Activity: I need the lines from the one containing "You are a computer-use" through the last line of the entries retyped exactly, with no pictures among them.

=== Begin Enclosure ===

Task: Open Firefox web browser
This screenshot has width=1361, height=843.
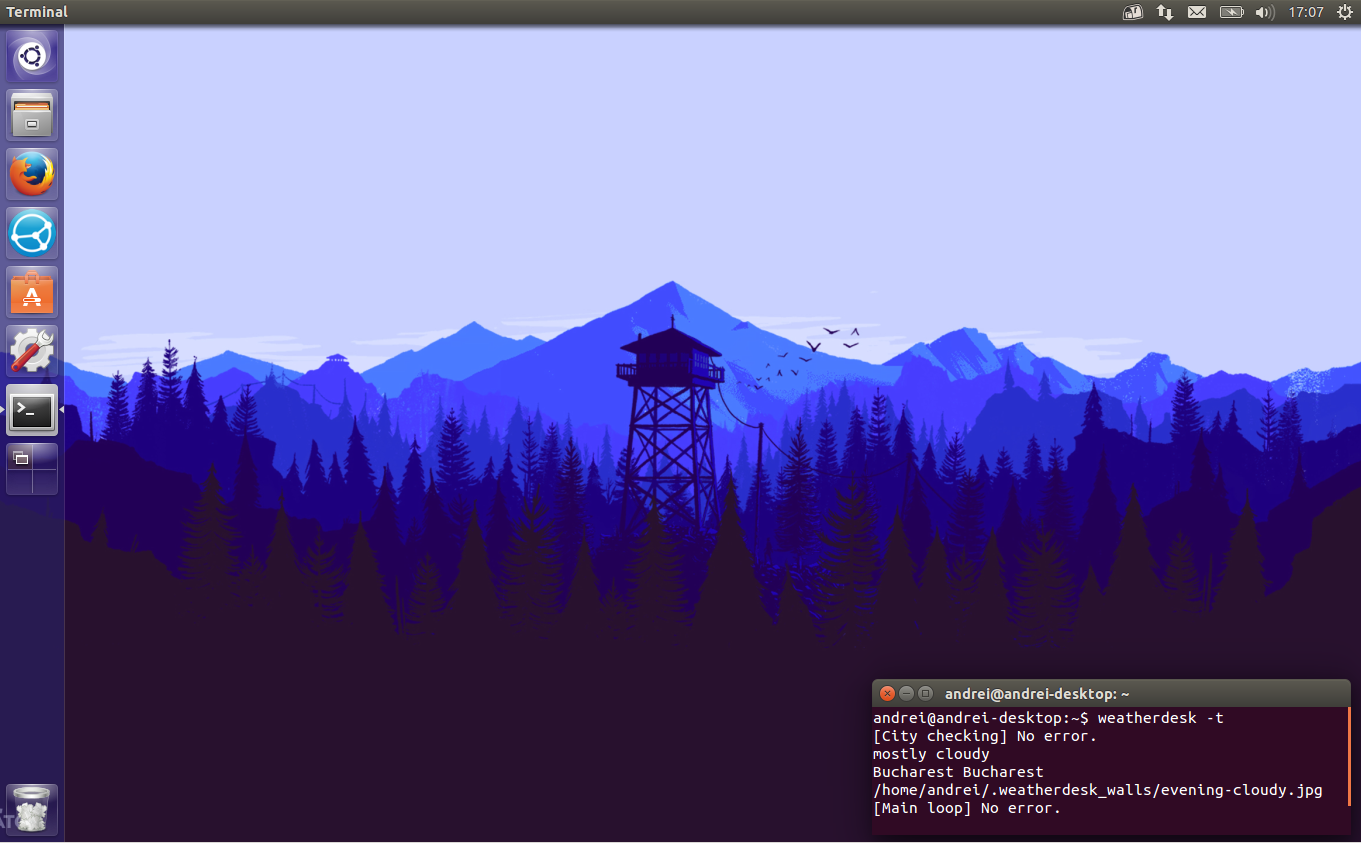Action: click(32, 174)
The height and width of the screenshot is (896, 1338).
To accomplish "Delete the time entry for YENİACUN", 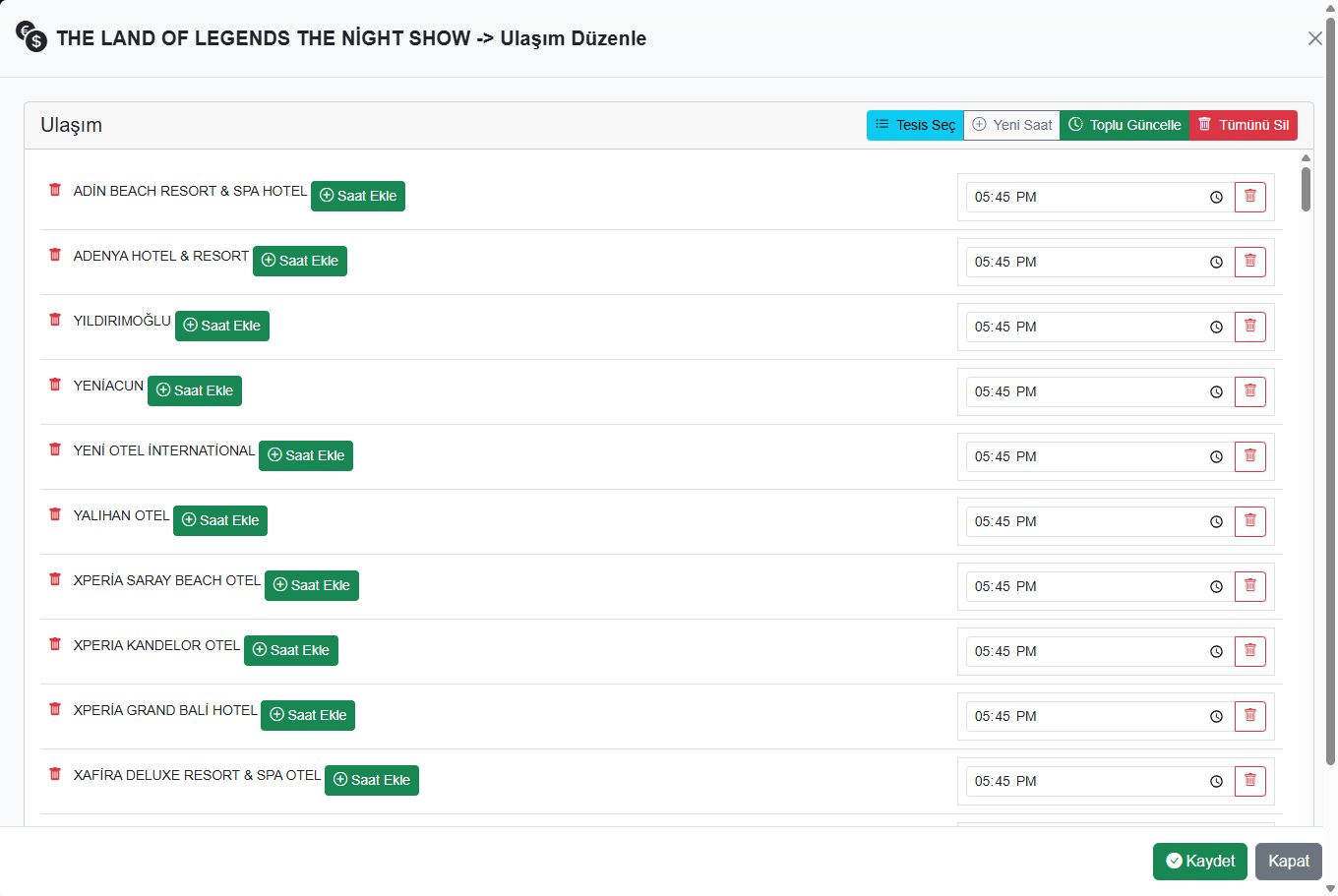I will pos(1249,391).
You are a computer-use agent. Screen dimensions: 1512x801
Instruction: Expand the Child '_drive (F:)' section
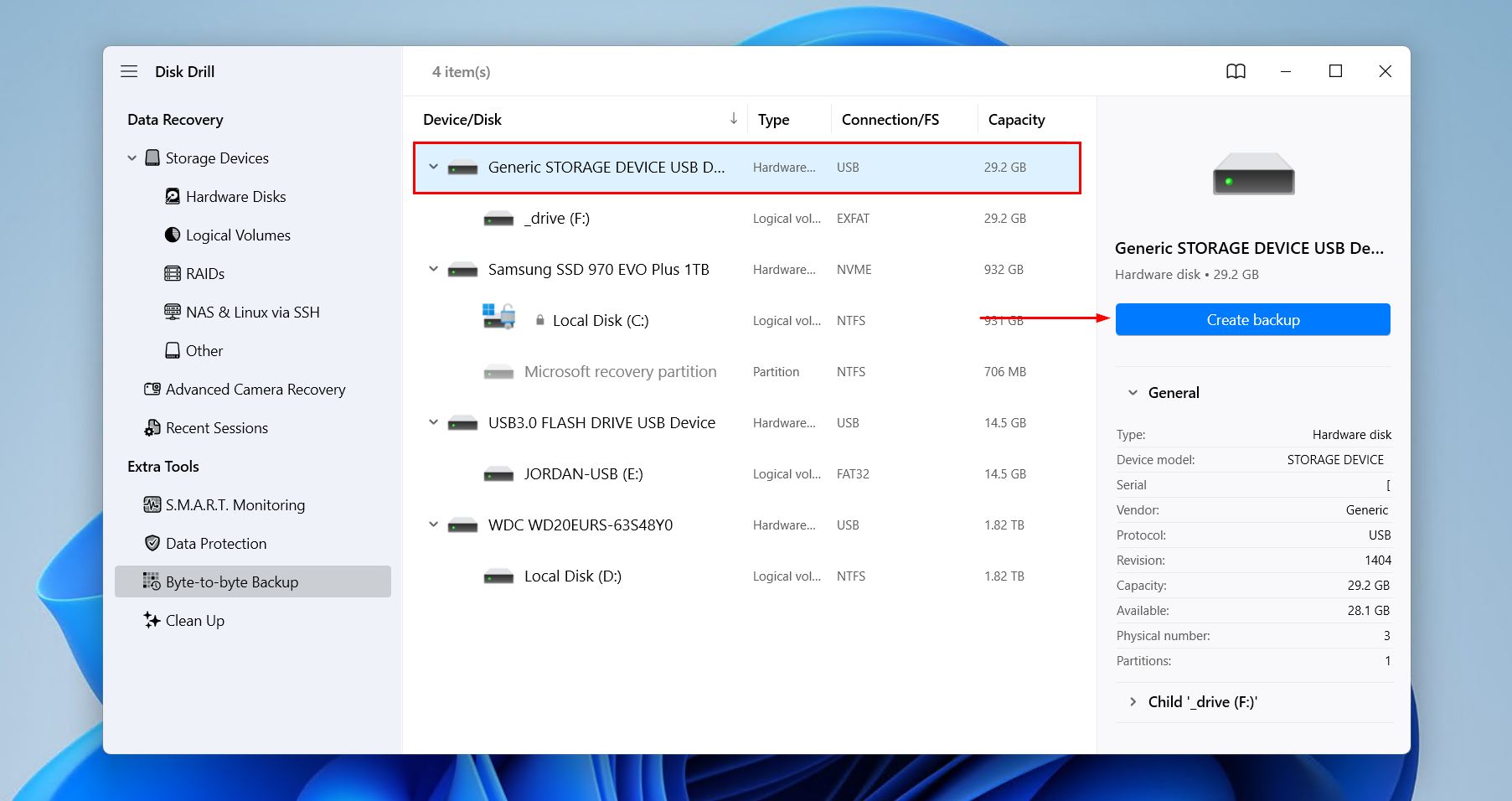(x=1133, y=702)
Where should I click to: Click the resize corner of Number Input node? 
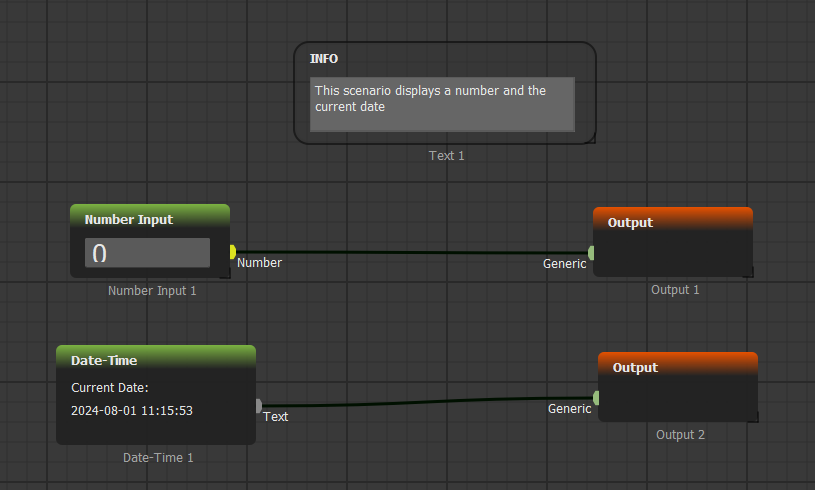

=== End Enclosure ===

Output of the task:
You are a computer-use agent. Screen dimensions: 1512x801
Instruction: Expand the Child '_drive (F:)' section
(x=1133, y=702)
Where should I click to: Click the resize corner of Number Input node? 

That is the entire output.